The explanation around the failure of the introduction of water charges may of course go deeper and in fact turn on deeper issues surrounding the relationship between the people and the state. There are more deep-rooted reasons for the resistance to water charges.
At its core is a much more serious political problem which looks, to me at least, likely to get worse in the foreseeable future and it is that successive governments have failed to persuade the Irish electorate to take ownership of their own state. This disassociation from the state may have originated in our experience under British occupation but frankly this is no longer an excuse. This has been compounded by a lack of political leadership, generally a fondness for soft options and, during the boom years, too much cash around.
THE WATER PROBLEM HASN’T GONE AWAY YOU KNOW
The political controversy around water charges is far from resolved. It is merely one of the difficult issues which has been given a political ‘poc fada’. It has been lopped off to an independent commission of international experts. It is impossible to see how such a group of international expertise could do anything other than recommend household charging for water. That group’s report when published is to be sent off to a Dáil committee for further consideration. The issue will come back front and central in the political system, probably in the middle of next year.

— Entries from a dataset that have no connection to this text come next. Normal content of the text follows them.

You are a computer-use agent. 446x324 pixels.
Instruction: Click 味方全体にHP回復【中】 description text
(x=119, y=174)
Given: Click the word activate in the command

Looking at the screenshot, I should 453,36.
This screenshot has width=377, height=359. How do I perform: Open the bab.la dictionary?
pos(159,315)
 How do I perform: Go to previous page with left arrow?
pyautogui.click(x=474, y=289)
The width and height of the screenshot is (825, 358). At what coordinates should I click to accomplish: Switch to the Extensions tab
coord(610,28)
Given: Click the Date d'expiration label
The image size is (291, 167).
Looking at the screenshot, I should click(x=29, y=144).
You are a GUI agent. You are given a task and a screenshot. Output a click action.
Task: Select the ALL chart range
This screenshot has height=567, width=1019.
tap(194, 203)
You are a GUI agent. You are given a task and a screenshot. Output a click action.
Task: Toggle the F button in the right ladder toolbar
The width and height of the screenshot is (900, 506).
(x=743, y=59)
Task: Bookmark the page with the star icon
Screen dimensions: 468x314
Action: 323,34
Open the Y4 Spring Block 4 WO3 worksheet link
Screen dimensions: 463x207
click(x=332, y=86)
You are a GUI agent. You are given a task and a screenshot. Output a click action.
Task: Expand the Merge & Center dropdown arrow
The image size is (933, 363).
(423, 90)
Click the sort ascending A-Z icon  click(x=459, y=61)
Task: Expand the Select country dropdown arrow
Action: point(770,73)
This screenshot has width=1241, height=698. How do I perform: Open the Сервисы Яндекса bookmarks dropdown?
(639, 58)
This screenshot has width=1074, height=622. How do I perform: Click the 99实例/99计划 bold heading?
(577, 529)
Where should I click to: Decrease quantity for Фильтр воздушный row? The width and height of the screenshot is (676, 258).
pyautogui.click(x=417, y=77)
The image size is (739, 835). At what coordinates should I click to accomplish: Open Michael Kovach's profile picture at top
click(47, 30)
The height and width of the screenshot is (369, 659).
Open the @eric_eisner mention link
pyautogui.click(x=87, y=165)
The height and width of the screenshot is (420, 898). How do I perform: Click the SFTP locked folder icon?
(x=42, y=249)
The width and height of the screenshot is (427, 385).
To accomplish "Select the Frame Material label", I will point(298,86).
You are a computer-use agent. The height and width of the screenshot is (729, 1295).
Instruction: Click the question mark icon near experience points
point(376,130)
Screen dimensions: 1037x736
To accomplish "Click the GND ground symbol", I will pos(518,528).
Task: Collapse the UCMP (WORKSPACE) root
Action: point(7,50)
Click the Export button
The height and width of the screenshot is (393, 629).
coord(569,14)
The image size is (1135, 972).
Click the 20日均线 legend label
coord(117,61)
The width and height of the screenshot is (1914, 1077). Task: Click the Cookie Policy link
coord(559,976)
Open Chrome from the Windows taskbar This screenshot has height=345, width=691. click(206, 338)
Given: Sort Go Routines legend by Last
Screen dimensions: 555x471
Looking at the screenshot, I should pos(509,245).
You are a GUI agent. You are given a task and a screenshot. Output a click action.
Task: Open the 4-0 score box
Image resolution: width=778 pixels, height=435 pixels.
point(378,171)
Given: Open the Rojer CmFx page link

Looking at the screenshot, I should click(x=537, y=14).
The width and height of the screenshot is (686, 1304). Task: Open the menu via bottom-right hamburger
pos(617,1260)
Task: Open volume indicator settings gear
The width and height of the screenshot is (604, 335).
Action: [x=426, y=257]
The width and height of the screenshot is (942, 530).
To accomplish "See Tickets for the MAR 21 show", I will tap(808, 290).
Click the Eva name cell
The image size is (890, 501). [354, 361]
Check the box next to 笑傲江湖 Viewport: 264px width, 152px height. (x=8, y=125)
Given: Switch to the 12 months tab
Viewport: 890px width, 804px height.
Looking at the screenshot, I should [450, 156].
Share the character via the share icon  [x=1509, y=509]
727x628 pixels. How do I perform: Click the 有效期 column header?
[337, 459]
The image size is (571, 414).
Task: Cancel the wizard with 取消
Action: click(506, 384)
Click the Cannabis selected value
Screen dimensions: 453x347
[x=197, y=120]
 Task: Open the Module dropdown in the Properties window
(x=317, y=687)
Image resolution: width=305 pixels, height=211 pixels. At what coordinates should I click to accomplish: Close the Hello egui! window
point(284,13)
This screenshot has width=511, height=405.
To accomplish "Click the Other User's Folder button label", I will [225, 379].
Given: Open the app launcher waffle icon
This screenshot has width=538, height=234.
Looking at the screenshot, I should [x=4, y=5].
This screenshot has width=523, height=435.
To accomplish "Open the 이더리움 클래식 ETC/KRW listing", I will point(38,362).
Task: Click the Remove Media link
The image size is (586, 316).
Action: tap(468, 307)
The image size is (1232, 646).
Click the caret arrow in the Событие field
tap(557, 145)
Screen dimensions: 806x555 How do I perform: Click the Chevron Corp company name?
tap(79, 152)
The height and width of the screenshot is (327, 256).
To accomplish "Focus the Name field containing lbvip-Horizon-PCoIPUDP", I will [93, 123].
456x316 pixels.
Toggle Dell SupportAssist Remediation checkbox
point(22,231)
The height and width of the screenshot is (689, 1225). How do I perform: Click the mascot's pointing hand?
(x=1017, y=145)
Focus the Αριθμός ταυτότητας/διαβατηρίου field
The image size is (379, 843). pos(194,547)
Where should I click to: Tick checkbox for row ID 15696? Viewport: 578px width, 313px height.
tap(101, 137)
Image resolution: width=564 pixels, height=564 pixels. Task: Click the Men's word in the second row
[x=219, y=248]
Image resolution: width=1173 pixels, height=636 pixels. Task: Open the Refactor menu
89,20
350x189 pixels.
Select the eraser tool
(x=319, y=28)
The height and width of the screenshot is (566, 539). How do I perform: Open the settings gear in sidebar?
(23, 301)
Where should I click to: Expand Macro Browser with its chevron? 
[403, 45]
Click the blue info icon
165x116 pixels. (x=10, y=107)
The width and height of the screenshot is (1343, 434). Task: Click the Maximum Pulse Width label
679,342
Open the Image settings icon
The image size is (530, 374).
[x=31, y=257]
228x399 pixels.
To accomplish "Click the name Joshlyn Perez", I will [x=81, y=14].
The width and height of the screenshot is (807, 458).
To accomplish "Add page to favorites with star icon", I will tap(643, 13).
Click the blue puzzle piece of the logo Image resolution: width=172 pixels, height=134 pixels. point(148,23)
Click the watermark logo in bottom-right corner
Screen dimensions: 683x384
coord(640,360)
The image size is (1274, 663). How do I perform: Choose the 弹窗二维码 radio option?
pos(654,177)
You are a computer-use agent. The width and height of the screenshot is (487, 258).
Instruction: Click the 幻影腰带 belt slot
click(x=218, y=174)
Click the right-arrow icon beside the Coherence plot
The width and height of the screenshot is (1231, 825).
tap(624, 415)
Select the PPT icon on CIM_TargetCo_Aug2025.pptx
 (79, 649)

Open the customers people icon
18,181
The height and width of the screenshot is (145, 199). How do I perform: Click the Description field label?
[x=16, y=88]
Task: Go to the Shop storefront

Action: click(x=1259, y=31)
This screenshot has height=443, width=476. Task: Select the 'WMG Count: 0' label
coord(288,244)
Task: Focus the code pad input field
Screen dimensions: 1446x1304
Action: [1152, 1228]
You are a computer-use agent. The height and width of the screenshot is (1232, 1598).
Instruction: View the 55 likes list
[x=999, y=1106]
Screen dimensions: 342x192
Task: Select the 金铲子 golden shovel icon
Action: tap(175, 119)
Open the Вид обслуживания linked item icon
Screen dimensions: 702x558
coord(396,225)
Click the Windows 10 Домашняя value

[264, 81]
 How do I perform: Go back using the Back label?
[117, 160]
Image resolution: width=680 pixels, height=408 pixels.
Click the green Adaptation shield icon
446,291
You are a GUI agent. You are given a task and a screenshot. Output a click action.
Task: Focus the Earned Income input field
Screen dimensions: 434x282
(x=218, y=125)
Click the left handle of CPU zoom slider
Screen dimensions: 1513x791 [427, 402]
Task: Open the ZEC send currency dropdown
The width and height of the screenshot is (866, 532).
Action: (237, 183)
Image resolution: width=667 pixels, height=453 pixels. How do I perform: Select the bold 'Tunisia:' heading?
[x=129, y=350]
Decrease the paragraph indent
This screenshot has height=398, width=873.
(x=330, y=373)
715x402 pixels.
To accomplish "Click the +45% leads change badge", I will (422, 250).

Ultimately this issue is going to be resolved, for the medium term at least, by some massaged political solution agreed between Fine Gael and Fianna Fáil. This will probably involve a large allowance of free water per household, a reduced water charge being paid by those household who use more than the free amount, and a waiver for many households on income grounds. How such a ‘solution’ will sit with obligations under various EU directives, and with the need for massive investment in our water and waste water systems remains to be seen.
Water charges may have been suspended but the potential for the controversy about water charges to cause political eruptions, and to further undermine trust in our politics, has not gone away.